SHORT TASK. Lay out the material as a numbered list, from its first line up to and including the line containing "Action: [x=1189, y=32]", leaving out blank lines.

RECORD EXTRACTS.
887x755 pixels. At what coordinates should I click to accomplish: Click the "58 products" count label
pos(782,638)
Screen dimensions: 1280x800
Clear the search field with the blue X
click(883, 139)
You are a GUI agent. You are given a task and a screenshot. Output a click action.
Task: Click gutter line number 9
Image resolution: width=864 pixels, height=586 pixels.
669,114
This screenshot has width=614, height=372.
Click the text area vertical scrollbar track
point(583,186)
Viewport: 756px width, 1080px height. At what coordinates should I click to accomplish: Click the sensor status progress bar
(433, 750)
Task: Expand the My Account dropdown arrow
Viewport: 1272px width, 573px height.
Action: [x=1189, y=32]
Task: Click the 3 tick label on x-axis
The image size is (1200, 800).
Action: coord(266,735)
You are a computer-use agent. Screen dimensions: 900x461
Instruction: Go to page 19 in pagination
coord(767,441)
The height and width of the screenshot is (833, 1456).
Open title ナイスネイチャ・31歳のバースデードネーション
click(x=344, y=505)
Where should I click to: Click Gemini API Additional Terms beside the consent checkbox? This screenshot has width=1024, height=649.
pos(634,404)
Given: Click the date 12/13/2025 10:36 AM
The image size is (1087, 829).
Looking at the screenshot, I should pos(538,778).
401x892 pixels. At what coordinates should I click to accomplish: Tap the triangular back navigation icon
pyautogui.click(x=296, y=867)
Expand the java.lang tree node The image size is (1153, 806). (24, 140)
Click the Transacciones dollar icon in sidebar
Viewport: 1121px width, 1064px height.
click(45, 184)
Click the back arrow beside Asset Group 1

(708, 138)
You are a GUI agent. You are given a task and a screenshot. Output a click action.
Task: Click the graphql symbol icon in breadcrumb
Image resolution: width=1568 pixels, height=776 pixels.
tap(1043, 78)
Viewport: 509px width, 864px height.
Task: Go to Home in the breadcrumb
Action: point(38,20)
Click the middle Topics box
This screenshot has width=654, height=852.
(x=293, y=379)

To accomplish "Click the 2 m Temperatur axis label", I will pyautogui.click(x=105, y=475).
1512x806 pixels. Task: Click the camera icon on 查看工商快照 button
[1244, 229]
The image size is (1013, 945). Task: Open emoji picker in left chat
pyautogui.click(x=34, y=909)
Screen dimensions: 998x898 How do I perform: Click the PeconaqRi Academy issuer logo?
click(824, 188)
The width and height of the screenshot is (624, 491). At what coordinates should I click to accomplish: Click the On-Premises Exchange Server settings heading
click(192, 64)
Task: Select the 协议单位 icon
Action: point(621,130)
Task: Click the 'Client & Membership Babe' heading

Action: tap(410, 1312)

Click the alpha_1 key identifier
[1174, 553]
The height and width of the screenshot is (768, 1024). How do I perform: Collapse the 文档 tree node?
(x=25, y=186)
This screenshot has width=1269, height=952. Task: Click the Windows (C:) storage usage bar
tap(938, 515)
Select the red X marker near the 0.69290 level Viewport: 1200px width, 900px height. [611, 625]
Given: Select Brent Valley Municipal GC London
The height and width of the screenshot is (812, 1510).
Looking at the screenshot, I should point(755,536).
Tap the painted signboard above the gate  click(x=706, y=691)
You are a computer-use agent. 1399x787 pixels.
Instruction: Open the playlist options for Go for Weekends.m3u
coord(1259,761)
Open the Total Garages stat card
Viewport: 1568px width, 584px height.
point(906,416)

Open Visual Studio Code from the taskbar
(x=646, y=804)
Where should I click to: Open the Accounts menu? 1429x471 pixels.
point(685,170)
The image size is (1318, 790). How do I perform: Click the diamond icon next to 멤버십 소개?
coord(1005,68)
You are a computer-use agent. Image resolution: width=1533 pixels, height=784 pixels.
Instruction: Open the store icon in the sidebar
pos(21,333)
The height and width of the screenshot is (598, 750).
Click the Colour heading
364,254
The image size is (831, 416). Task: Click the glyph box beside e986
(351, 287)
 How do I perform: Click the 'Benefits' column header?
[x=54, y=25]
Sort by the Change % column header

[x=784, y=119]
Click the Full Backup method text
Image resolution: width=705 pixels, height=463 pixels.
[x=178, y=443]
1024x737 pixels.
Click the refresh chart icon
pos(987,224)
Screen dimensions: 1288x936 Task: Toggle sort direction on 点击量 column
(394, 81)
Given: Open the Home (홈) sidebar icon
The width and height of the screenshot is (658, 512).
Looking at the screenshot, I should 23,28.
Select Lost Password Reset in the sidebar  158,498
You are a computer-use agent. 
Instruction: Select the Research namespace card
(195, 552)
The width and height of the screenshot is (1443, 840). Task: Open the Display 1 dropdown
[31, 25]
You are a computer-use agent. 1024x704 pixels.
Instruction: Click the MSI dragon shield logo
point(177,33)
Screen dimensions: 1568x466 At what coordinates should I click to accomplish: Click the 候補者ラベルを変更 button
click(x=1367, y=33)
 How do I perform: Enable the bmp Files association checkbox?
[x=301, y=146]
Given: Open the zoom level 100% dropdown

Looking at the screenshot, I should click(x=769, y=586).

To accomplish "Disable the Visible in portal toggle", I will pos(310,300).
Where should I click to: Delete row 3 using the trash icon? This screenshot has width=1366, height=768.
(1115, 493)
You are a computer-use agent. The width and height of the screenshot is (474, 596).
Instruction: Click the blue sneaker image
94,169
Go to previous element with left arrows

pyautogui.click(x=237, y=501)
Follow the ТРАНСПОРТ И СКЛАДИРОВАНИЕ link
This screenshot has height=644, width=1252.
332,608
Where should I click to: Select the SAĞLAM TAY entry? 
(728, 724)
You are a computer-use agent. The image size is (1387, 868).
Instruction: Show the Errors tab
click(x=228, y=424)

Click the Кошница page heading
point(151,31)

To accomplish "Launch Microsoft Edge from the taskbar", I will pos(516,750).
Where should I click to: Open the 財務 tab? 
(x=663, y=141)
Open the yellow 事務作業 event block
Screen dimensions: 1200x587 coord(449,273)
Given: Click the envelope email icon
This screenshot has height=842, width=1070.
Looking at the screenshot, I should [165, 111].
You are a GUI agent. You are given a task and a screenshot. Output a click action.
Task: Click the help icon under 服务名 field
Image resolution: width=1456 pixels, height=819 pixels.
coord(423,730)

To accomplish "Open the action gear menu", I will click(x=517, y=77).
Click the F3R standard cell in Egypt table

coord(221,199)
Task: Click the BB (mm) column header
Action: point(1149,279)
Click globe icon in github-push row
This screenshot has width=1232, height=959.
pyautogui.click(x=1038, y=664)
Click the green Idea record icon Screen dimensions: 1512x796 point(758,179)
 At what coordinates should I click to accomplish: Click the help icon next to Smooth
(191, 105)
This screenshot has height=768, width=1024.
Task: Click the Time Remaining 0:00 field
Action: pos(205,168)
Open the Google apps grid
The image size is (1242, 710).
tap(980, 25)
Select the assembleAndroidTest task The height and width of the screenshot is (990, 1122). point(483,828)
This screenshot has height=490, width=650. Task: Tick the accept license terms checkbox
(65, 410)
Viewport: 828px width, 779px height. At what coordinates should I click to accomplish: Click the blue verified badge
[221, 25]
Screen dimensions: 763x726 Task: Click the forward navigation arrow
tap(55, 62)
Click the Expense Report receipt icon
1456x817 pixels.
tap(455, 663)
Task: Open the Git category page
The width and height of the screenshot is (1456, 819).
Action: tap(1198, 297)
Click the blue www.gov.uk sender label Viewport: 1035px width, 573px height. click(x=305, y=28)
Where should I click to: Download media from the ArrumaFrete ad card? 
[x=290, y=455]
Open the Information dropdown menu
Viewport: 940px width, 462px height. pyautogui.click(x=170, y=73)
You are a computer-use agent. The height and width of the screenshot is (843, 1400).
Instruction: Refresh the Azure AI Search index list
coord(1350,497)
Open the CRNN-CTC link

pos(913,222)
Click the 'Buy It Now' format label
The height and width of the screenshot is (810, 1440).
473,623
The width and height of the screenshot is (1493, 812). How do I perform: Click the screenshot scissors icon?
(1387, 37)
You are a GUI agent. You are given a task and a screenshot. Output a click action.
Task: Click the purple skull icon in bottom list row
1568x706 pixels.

SOLUTION TO THIS EXERCISE.
1. 887x755 pixels. At what coordinates should I click to accomplish: Click the "58 products" count label
2. pos(782,638)
3. Screen dimensions: 1280x800
4. Clear the search field with the blue X
5. click(883, 139)
6. You are a GUI agent. You are given a task and a screenshot. Output a click action.
7. Task: Click gutter line number 9
8. Image resolution: width=864 pixels, height=586 pixels.
9. 669,114
10. This screenshot has width=614, height=372.
11. Click the text area vertical scrollbar track
12. point(583,186)
13. Viewport: 756px width, 1080px height. At what coordinates should I click to accomplish: Click the sensor status progress bar
14. (433, 750)
15. Task: Expand the My Account dropdown arrow
16. Viewport: 1272px width, 573px height.
17. Action: [x=1189, y=32]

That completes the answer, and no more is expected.